It can be funny, it can be mentally stimulating (encouraging lateral thinking), and in a way it also exercises/demonstrates a good familiarity with the language. Just as making highly optimized and streamlined code that works is indicative of good understanding and use of the tools available, so too is making
intentionally inefficient/unintuitive solutions.
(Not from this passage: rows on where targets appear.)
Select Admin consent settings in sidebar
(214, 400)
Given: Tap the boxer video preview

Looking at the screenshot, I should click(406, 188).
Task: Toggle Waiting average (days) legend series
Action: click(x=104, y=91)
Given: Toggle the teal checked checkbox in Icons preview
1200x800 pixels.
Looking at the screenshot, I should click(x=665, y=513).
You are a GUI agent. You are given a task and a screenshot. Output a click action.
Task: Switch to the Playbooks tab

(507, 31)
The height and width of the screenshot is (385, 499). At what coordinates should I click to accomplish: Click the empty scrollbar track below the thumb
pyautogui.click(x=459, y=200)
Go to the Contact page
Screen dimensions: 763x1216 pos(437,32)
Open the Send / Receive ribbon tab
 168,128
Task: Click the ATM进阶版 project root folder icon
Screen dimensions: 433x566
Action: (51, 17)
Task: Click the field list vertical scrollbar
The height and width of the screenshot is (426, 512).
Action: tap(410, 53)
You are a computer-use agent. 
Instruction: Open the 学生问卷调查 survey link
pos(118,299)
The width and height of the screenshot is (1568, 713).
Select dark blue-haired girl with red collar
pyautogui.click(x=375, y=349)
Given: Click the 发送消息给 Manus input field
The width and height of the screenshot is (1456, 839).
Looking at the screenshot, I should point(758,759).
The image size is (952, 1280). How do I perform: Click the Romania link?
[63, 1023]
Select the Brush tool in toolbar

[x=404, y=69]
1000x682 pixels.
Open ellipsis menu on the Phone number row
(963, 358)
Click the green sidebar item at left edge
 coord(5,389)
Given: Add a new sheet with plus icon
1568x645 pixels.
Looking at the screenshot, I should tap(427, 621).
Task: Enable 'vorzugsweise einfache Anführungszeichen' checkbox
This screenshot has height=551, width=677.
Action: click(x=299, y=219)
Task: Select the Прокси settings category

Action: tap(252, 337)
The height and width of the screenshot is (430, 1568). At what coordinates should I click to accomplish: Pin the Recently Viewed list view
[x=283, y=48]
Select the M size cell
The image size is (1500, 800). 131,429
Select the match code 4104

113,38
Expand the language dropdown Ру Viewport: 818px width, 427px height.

Anyway, lemme see if I can transcribe this utter abomination here (Grasshopper, sadly, doesn't appear to have a readily available "copy" option for code snippets written in-program)
const alphabet = [
'a',
'b',
'c',
'd',
'e',
'f',
'g',
'h',
'i',
'j',
'k',
'l',
'm',
'n',
'o',
'p',
'q',
'r',
's',
't',
'u',
'v',
'w',
'x',
'y',
'z',
' ',
'A',
'B',
'C',
'D',
'E',
'F',
'G',
'H',
'I',
'J',
'K',
'L',
'M',
'N',
'O',
'P',
'Q',
'R',
'S',
'T',
'U',
'V',
'W',
'X',
'Y',
'Z',
'!'
];
Function PrintWord (word) {
let total = [];
let foo = '';
let bar = '';
for (var letter of word) {
for (let i = alphabet.length; i > 0; i--) {
if (i === 33 && foo.length < 1) {
foo = alphabet[i + 1];
} else {
if (i === 5 && (foo.length > 0 && foo.length < 2)) {
foo += alphabet[i - 1];
} else {
if (i === 12 && (foo.length >= 2 && foo.length < i / (i / ((true + true) * (true + true))))) {
foo += alphabet[i - true];
} else {
if (i === 15 && (foo.length >= i / 3 - true && foo.length < i / 3)) {
foo = foo + alphabet[i - true];
} else {
if (i === 23 && foo.length === alphabet.lastIndexOf('f')) {
let q = 'Why am I doing this?';
let a = [];
for (var y of q) {
a.push(y);
}
bar = a.shift();
} else {
if (alphabet[i - true] === 'o' && bar.length === alphabet.length / alphabet.length) {
bar += 'o';
} else {
if (i === 9 * 2 && bar.length === i / 9) {
bar = bar + alphabet[alphabet.length - 37];
} else {
if (alphabet / i === 4.5 && (bar.length > 2 && bar.length bar.length < 4)) {
bar += alphabet[alphabet.length / 4.5 - true];
} else {
if (i === alphabet.indexOf('e') && bar.length === foo.indexOf('o')) {
let envelope = [];
envelope.push(bar);
envelope.push(alphabet[foo.length - bar.lastIndexOf('r')]);
bar = envelope.join('');
}
}
}
}
}
}
}
}
}
}
}
total.push(foo);
total.push(bar);
return total.join(alphabet[alphabet.length / 2 - true]) + alphabet[alphabet.length - 1];
};
console.log(PrintWord('aaaaaaaaaa'));
This was copied by hand from looking at my phone, so there might potentially be some issues that I accidentally introduced. I haven't tested it yet in en environment that lets me loop more than 500 times (which means I haven't even confirmed that printing the whole string works in the phone's copy).
There are probably some opportunities for anti-optimization and obfuscation here, as I copied directly from Grasshopper and it has some built-in restrictions in usable commands and syntax.